On the south side, the reliefs depict Augustus and members of the imperial family. On the north side, various senators, magistrates, and members of religious fraternities are shown. In both sets of reliefs, children are included. Augustus emphasized the importance of the family and the need to procreate. The figures are engaged in a ritual procession, but they appear to have posed for a moment, with some seeming to take a moment to reflect or to engage in conversation with others.
In his book Roman Art and Architecture (1985), Mortimer Wheeler notes that “the Ara Pacis is essentially a portrait-gallery of celebrants who screen an altar but dominate the scene.” He memorably adds: “If we would understand the Augustan period – its quiet good manners and its undemonstrative confidence – in a single document, that document is the Ara Pacis Augustae” (p. 165).
The Romans favoured naturalistic portraits and some of the figures can indeed be identified with relative ease, including Augustus himself.

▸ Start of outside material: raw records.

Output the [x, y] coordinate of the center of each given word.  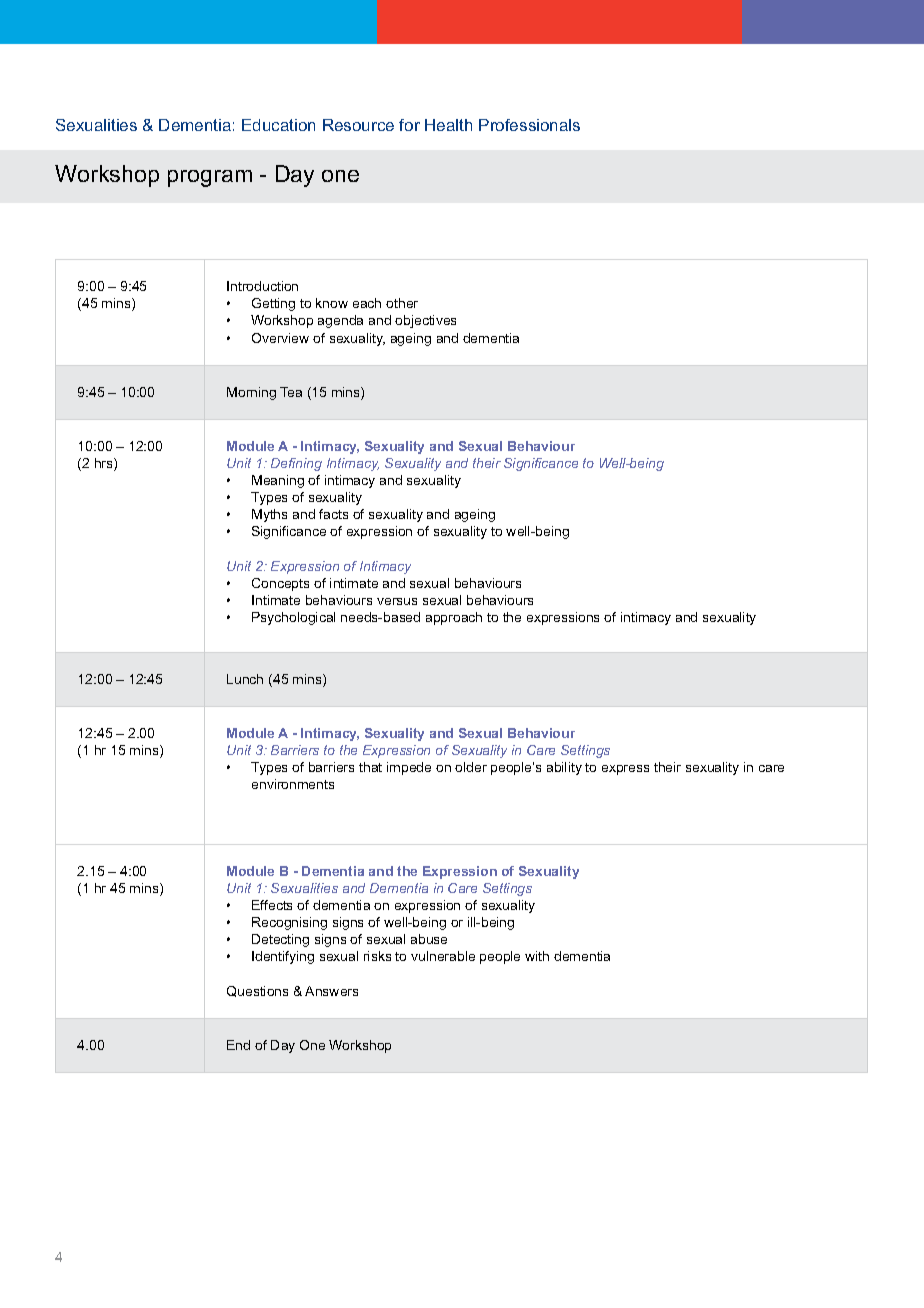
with [537, 956]
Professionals [529, 125]
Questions [257, 991]
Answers [331, 991]
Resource [358, 125]
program [210, 178]
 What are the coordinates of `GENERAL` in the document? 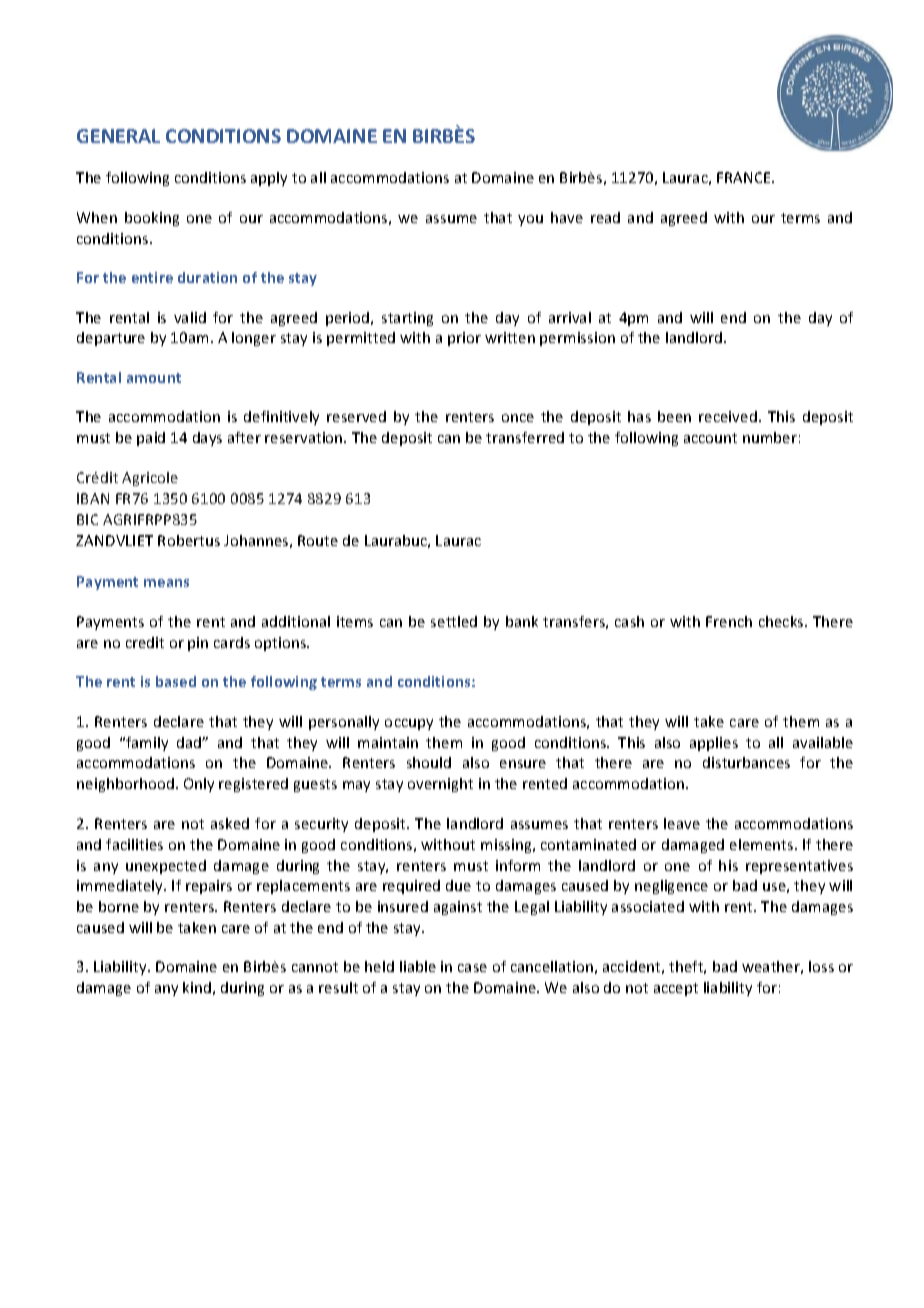 It's located at (118, 136).
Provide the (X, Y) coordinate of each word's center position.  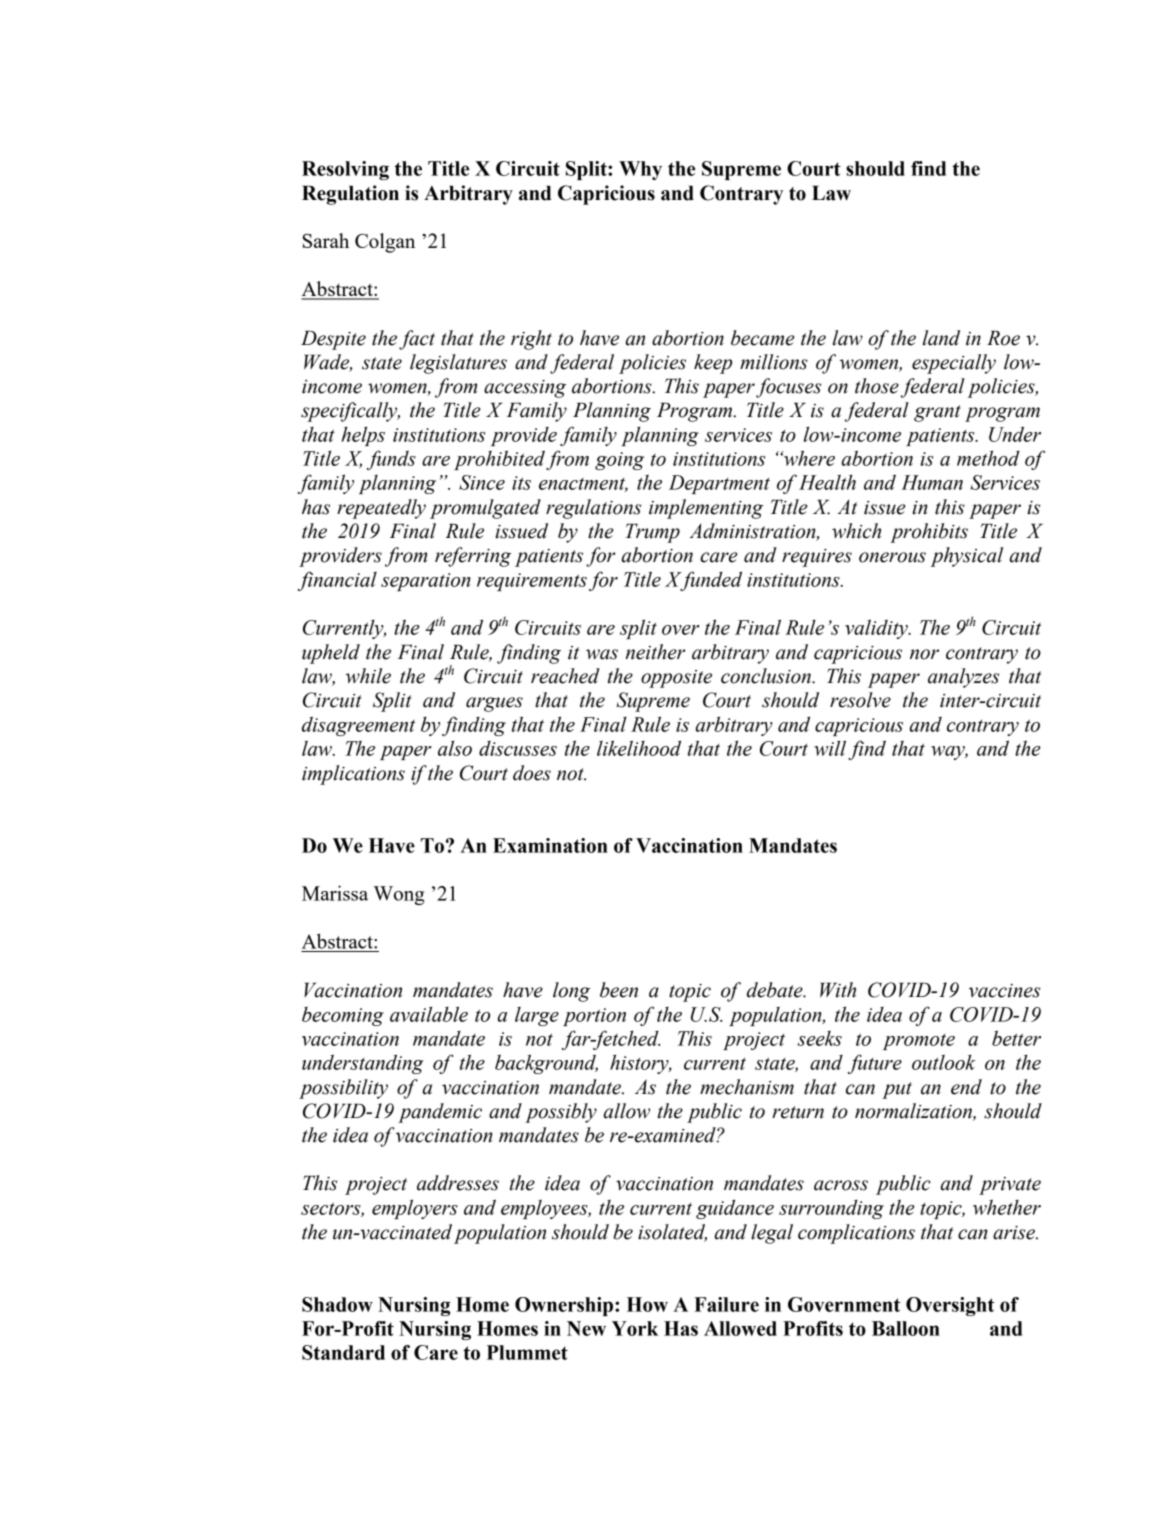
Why (640, 170)
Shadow (337, 1304)
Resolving (345, 170)
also (455, 748)
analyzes (963, 678)
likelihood (639, 748)
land (941, 338)
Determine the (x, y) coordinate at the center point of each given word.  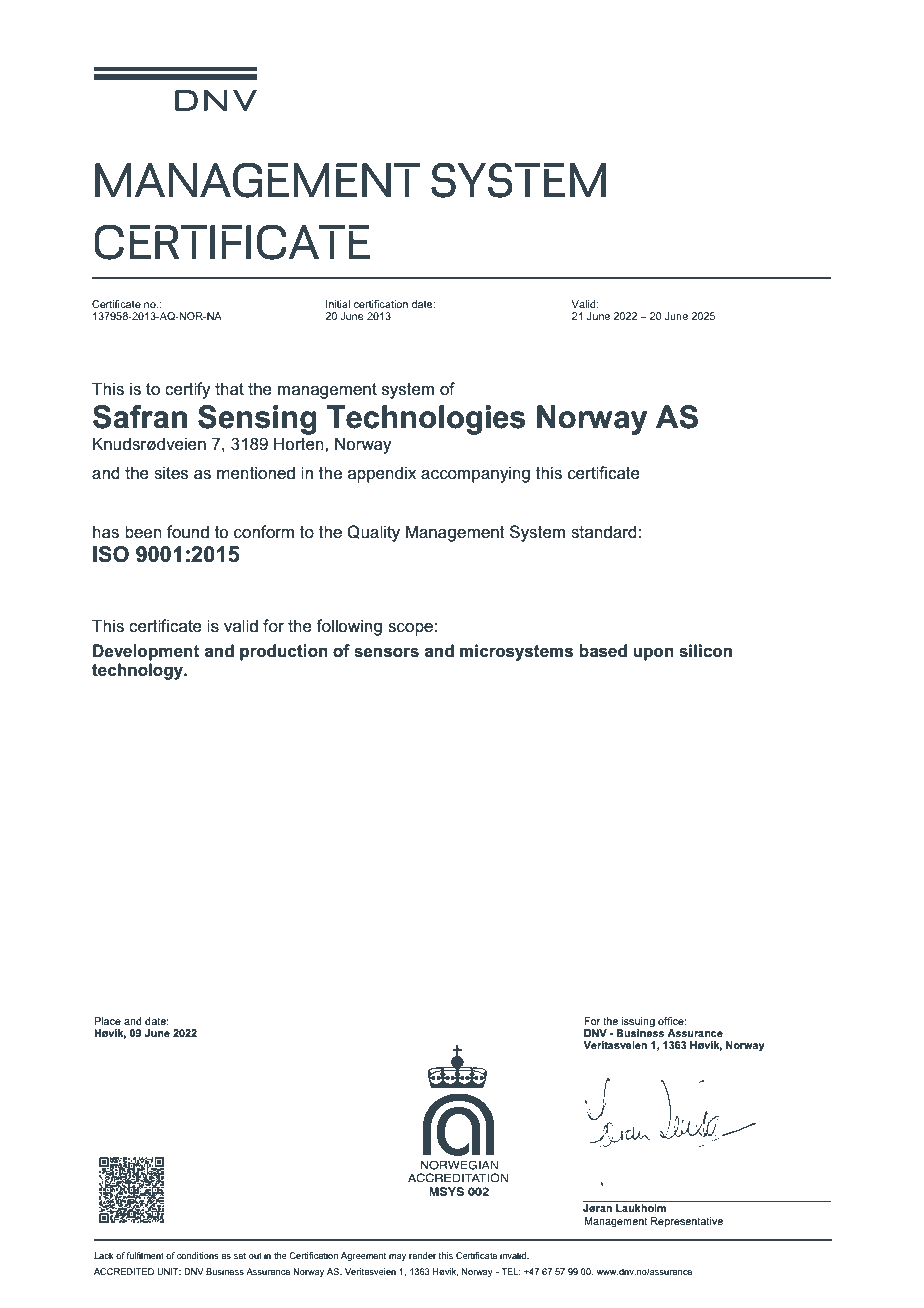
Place (107, 1021)
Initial (338, 304)
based (603, 651)
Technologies (426, 420)
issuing (638, 1022)
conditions (198, 1255)
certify (188, 390)
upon (653, 654)
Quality (373, 533)
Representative (687, 1222)
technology (139, 671)
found (188, 532)
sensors (386, 652)
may (397, 1257)
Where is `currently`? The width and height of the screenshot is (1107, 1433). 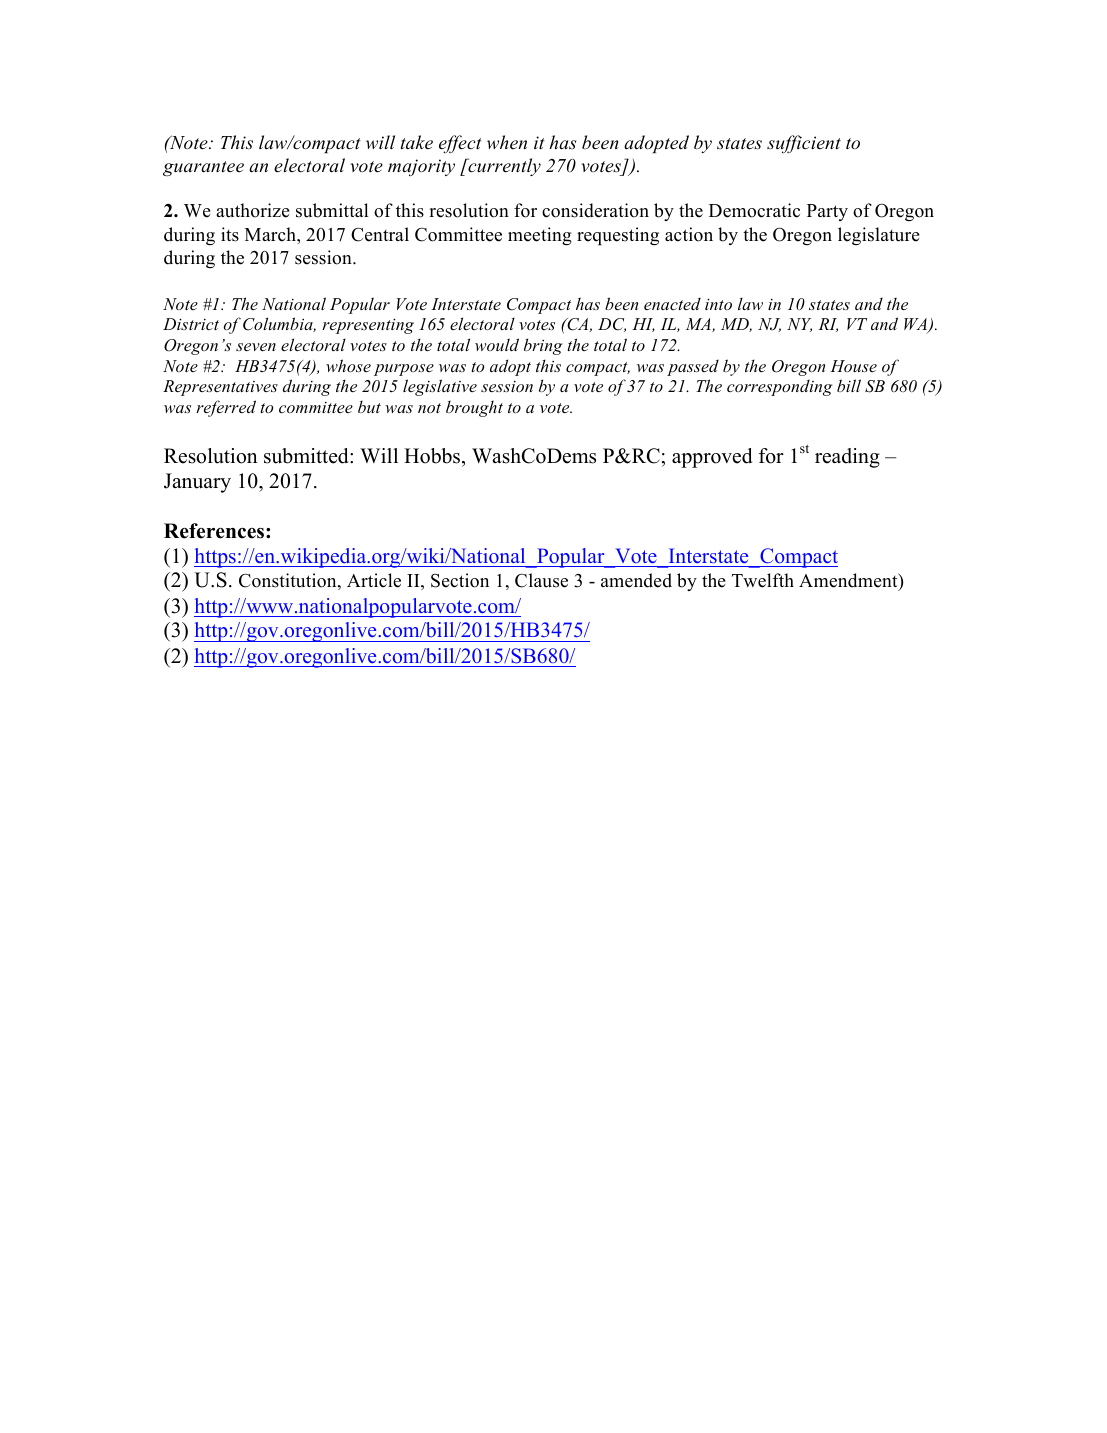
currently is located at coordinates (503, 167).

Augustus had learned from the mistakes of his adoptive father, Julius Caesar: you can get away with seizing absolute power, provided you don’t make it obvious. Augustus presented himself simply as the defender of the Roman Republic and of Republican values.
In keeping with his famous humility, and quite in contrast to how he is depicted in some private monuments like his statue at Prima Porta or the Gemma Augustea, he is shown here as, essentially, an ordinary citizen. He is a primus inter pares or “first among equals”.
The quiet dignity of the scenes on these reliefs emphasize the order that has been restored by his hand. With the furor (rage, violence) of the civil wars behind them, pietas (piety) reigns supreme. It’s certainly no coindence that the Altar of Peace was constructed on the Field of Mars, the god of war.
His accession in 27 BC is considered to have been the start of the Pax Romana, the Roman Peace, also referred to as the Pax Augusta. For the next two centuries or so, Rome would know mostly peace, interrupted only by relatively minor outbreaks of hostilities, such as the Year of the Four Emperors (AD 69). Only during the reign of Marcus Aurelius (r. AD 161–180) do the first real cracks begin to appear.
By ordering the creation of the Ara Pacis, Augustus didn’t simply wish to make a monument to celebrate what would later become known as the Pax Romana. Rather, the monument in and of itself became a statement: the peace brought about by Augstus made physical. The altar, with its reliefs celebrating piety, peace, and prosperity, was itself a corner stone of the new world forged by Rome’s first emperor.